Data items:
▶

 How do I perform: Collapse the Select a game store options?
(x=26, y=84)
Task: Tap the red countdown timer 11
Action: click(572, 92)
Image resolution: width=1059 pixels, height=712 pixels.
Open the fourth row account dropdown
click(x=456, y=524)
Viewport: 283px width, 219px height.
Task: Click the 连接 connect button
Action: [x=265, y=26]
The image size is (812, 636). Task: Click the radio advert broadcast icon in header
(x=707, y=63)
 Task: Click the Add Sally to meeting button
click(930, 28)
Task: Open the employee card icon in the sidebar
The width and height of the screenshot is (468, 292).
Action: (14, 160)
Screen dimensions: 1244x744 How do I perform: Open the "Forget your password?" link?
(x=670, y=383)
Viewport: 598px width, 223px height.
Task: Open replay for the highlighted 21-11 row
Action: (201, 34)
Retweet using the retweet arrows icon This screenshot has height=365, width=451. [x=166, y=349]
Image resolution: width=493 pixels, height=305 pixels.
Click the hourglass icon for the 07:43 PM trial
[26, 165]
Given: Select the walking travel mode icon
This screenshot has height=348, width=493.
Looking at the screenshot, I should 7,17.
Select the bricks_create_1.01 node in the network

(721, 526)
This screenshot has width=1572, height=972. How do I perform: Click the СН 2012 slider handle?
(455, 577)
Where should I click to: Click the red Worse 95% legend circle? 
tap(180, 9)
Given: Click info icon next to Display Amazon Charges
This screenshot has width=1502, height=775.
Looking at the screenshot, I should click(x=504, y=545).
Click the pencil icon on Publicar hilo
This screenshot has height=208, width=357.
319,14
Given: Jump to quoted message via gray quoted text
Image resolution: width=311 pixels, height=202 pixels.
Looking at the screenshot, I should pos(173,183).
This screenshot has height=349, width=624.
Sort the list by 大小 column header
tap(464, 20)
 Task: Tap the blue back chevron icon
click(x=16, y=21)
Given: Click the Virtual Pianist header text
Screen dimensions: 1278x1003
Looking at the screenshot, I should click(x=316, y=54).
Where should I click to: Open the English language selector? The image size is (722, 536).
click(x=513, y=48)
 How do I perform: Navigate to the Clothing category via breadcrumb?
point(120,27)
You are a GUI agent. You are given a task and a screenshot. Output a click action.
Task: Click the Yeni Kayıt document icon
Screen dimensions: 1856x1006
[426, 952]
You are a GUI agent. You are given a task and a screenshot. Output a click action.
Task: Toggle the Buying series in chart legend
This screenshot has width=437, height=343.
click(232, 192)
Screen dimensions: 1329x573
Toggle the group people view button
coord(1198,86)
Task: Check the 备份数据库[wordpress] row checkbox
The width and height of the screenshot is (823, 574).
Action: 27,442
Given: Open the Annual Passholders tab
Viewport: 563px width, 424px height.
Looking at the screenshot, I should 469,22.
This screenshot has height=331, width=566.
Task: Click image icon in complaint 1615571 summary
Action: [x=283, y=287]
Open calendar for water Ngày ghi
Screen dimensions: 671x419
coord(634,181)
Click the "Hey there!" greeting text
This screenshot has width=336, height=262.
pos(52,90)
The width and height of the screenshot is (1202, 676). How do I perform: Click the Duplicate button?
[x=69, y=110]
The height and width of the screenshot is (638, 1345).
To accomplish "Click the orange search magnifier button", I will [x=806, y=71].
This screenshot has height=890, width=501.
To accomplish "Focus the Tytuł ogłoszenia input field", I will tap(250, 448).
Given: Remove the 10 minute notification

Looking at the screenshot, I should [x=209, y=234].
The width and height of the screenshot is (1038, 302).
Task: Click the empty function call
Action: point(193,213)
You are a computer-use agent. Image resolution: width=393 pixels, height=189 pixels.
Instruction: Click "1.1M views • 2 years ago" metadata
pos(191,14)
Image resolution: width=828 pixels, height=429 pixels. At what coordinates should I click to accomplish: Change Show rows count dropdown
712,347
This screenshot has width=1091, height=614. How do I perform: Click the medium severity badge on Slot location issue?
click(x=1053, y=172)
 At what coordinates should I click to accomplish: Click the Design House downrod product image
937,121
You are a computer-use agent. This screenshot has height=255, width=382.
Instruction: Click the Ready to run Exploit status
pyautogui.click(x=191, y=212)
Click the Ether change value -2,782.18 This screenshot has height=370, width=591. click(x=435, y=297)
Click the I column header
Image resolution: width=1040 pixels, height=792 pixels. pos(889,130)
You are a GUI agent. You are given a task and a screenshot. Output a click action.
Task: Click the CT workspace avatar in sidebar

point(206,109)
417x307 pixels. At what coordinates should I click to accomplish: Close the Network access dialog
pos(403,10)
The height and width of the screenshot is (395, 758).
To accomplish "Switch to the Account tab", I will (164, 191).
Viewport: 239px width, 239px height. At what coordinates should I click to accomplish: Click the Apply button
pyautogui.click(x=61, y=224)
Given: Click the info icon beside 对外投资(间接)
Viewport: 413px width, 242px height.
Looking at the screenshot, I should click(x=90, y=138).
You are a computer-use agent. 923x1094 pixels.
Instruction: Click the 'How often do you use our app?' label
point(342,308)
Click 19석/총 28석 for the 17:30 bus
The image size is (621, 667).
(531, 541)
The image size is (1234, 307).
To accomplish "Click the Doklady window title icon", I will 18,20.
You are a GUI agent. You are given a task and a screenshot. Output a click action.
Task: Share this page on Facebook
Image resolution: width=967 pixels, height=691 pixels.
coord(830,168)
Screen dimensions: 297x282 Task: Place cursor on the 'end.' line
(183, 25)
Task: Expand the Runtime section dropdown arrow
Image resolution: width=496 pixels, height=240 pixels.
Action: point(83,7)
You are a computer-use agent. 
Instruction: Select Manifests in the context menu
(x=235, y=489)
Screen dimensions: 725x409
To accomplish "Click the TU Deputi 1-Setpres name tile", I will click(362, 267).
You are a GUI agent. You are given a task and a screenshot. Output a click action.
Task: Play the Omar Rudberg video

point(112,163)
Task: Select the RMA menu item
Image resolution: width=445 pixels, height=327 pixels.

◀

_Problem statement:_ Copy every record once more, exactly as given.

_Exercise solution:_
 How do I perform: Collapse the Select a game store options?
(x=26, y=84)
Task: Tap the red countdown timer 11
Action: click(572, 92)
Image resolution: width=1059 pixels, height=712 pixels.
Open the fourth row account dropdown
click(x=456, y=524)
Viewport: 283px width, 219px height.
Task: Click the 连接 connect button
Action: [x=265, y=26]
The image size is (812, 636). Task: Click the radio advert broadcast icon in header
(x=707, y=63)
 Task: Click the Add Sally to meeting button
click(930, 28)
Task: Open the employee card icon in the sidebar
The width and height of the screenshot is (468, 292).
Action: (14, 160)
Screen dimensions: 1244x744 How do I perform: Open the "Forget your password?" link?
(x=670, y=383)
Viewport: 598px width, 223px height.
Task: Open replay for the highlighted 21-11 row
Action: (201, 34)
Retweet using the retweet arrows icon This screenshot has height=365, width=451. [x=166, y=349]
Image resolution: width=493 pixels, height=305 pixels.
Click the hourglass icon for the 07:43 PM trial
[26, 165]
Given: Select the walking travel mode icon
This screenshot has height=348, width=493.
Looking at the screenshot, I should 7,17.
Select the bricks_create_1.01 node in the network

(721, 526)
This screenshot has width=1572, height=972. How do I perform: Click the СН 2012 slider handle?
(455, 577)
Where should I click to: Click the red Worse 95% legend circle? 
tap(180, 9)
Given: Click info icon next to Display Amazon Charges
This screenshot has width=1502, height=775.
Looking at the screenshot, I should click(x=504, y=545).
Click the pencil icon on Publicar hilo
This screenshot has height=208, width=357.
319,14
Given: Jump to quoted message via gray quoted text
Image resolution: width=311 pixels, height=202 pixels.
Looking at the screenshot, I should pos(173,183).
This screenshot has height=349, width=624.
Sort the list by 大小 column header
tap(464, 20)
 Task: Tap the blue back chevron icon
click(x=16, y=21)
Given: Click the Virtual Pianist header text
Screen dimensions: 1278x1003
Looking at the screenshot, I should click(x=316, y=54).
Where should I click to: Open the English language selector? The image size is (722, 536).
click(x=513, y=48)
 How do I perform: Navigate to the Clothing category via breadcrumb?
point(120,27)
You are a GUI agent. You are given a task and a screenshot. Output a click action.
Task: Click the Yeni Kayıt document icon
Screen dimensions: 1856x1006
[426, 952]
You are a GUI agent. You are given a task and a screenshot. Output a click action.
Task: Toggle the Buying series in chart legend
This screenshot has width=437, height=343.
click(232, 192)
Screen dimensions: 1329x573
Toggle the group people view button
coord(1198,86)
Task: Check the 备份数据库[wordpress] row checkbox
The width and height of the screenshot is (823, 574).
Action: 27,442
Given: Open the Annual Passholders tab
Viewport: 563px width, 424px height.
Looking at the screenshot, I should 469,22.
This screenshot has height=331, width=566.
Task: Click image icon in complaint 1615571 summary
Action: [x=283, y=287]
Open calendar for water Ngày ghi
Screen dimensions: 671x419
coord(634,181)
Click the "Hey there!" greeting text
This screenshot has width=336, height=262.
pos(52,90)
The width and height of the screenshot is (1202, 676). How do I perform: Click the Duplicate button?
[x=69, y=110]
The height and width of the screenshot is (638, 1345).
To accomplish "Click the orange search magnifier button", I will [x=806, y=71].
This screenshot has height=890, width=501.
To accomplish "Focus the Tytuł ogłoszenia input field", I will tap(250, 448).
Given: Remove the 10 minute notification

Looking at the screenshot, I should [x=209, y=234].
The width and height of the screenshot is (1038, 302).
Task: Click the empty function call
Action: point(193,213)
You are a computer-use agent. Image resolution: width=393 pixels, height=189 pixels.
Instruction: Click "1.1M views • 2 years ago" metadata
pos(191,14)
Image resolution: width=828 pixels, height=429 pixels. At what coordinates should I click to accomplish: Change Show rows count dropdown
712,347
This screenshot has width=1091, height=614. How do I perform: Click the medium severity badge on Slot location issue?
click(x=1053, y=172)
 At what coordinates should I click to accomplish: Click the Design House downrod product image
937,121
You are a computer-use agent. This screenshot has height=255, width=382.
Instruction: Click the Ready to run Exploit status
pyautogui.click(x=191, y=212)
Click the Ether change value -2,782.18 This screenshot has height=370, width=591. click(x=435, y=297)
Click the I column header
Image resolution: width=1040 pixels, height=792 pixels. pos(889,130)
You are a GUI agent. You are given a task and a screenshot. Output a click action.
Task: Click the CT workspace avatar in sidebar

point(206,109)
417x307 pixels. At what coordinates should I click to accomplish: Close the Network access dialog
pos(403,10)
The height and width of the screenshot is (395, 758).
To accomplish "Switch to the Account tab", I will (164, 191).
Viewport: 239px width, 239px height. At what coordinates should I click to accomplish: Click the Apply button
pyautogui.click(x=61, y=224)
Given: Click the info icon beside 对外投资(间接)
Viewport: 413px width, 242px height.
Looking at the screenshot, I should click(x=90, y=138).
You are a computer-use agent. 923x1094 pixels.
Instruction: Click the 'How often do you use our app?' label
point(342,308)
Click 19석/총 28석 for the 17:30 bus
The image size is (621, 667).
(531, 541)
The image size is (1234, 307).
To accomplish "Click the Doklady window title icon", I will 18,20.
You are a GUI agent. You are given a task and a screenshot. Output a click action.
Task: Share this page on Facebook
Image resolution: width=967 pixels, height=691 pixels.
coord(830,168)
Screen dimensions: 297x282 Task: Place cursor on the 'end.' line
(183, 25)
Task: Expand the Runtime section dropdown arrow
Image resolution: width=496 pixels, height=240 pixels.
Action: point(83,7)
You are a computer-use agent. 
Instruction: Select Manifests in the context menu
(x=235, y=489)
Screen dimensions: 725x409
To accomplish "Click the TU Deputi 1-Setpres name tile", I will click(362, 267).
You are a GUI agent. You are given a task and a screenshot. Output a click action.
Task: Play the Omar Rudberg video

point(112,163)
Task: Select the RMA menu item
Image resolution: width=445 pixels, height=327 pixels.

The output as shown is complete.